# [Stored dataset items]
-*-
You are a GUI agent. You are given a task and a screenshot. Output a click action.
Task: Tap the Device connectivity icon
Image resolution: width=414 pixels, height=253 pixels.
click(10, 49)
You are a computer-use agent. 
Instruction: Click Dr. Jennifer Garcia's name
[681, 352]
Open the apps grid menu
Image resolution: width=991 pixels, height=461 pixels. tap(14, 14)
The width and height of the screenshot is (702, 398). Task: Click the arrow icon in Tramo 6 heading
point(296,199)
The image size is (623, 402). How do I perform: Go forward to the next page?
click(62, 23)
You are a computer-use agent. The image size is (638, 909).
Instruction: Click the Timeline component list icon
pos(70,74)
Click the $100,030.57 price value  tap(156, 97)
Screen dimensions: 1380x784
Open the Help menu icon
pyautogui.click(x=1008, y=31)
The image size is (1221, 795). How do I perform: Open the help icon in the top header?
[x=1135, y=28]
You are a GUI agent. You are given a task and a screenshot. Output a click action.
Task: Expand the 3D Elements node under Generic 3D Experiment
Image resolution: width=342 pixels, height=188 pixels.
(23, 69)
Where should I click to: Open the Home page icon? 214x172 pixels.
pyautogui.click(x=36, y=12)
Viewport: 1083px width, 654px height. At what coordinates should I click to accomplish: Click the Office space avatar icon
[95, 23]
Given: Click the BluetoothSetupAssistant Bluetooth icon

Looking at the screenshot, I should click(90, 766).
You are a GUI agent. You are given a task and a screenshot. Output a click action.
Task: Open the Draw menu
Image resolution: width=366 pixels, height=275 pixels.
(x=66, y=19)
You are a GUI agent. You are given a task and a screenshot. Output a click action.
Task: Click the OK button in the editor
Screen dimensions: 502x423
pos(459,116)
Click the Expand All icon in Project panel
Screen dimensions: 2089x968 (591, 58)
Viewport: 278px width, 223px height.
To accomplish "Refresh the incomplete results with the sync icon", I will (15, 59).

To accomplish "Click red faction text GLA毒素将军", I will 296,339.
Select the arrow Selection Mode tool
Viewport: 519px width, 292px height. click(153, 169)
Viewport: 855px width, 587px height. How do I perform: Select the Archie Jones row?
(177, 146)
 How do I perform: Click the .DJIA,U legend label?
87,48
-*-
# [Your goal]
Reproduce verbatim the lines of the records beginning with the line containing "Click the $100,030.57" and continuing through the end of the records.

# [Reply to the exercise]
Click the $100,030.57 price value  tap(156, 97)
Screen dimensions: 1380x784
Open the Help menu icon
pyautogui.click(x=1008, y=31)
The image size is (1221, 795). How do I perform: Open the help icon in the top header?
[x=1135, y=28]
You are a GUI agent. You are given a task and a screenshot. Output a click action.
Task: Expand the 3D Elements node under Generic 3D Experiment
Image resolution: width=342 pixels, height=188 pixels.
(23, 69)
Where should I click to: Open the Home page icon? 214x172 pixels.
pyautogui.click(x=36, y=12)
Viewport: 1083px width, 654px height. At what coordinates should I click to accomplish: Click the Office space avatar icon
[95, 23]
Given: Click the BluetoothSetupAssistant Bluetooth icon

Looking at the screenshot, I should click(90, 766).
You are a GUI agent. You are given a task and a screenshot. Output a click action.
Task: Open the Draw menu
Image resolution: width=366 pixels, height=275 pixels.
(x=66, y=19)
You are a GUI agent. You are given a task and a screenshot. Output a click action.
Task: Click the OK button in the editor
Screen dimensions: 502x423
pos(459,116)
Click the Expand All icon in Project panel
Screen dimensions: 2089x968 (591, 58)
Viewport: 278px width, 223px height.
To accomplish "Refresh the incomplete results with the sync icon", I will (15, 59).

To accomplish "Click red faction text GLA毒素将军", I will 296,339.
Select the arrow Selection Mode tool
Viewport: 519px width, 292px height. click(153, 169)
Viewport: 855px width, 587px height. How do I perform: Select the Archie Jones row?
(177, 146)
 How do I perform: Click the .DJIA,U legend label?
87,48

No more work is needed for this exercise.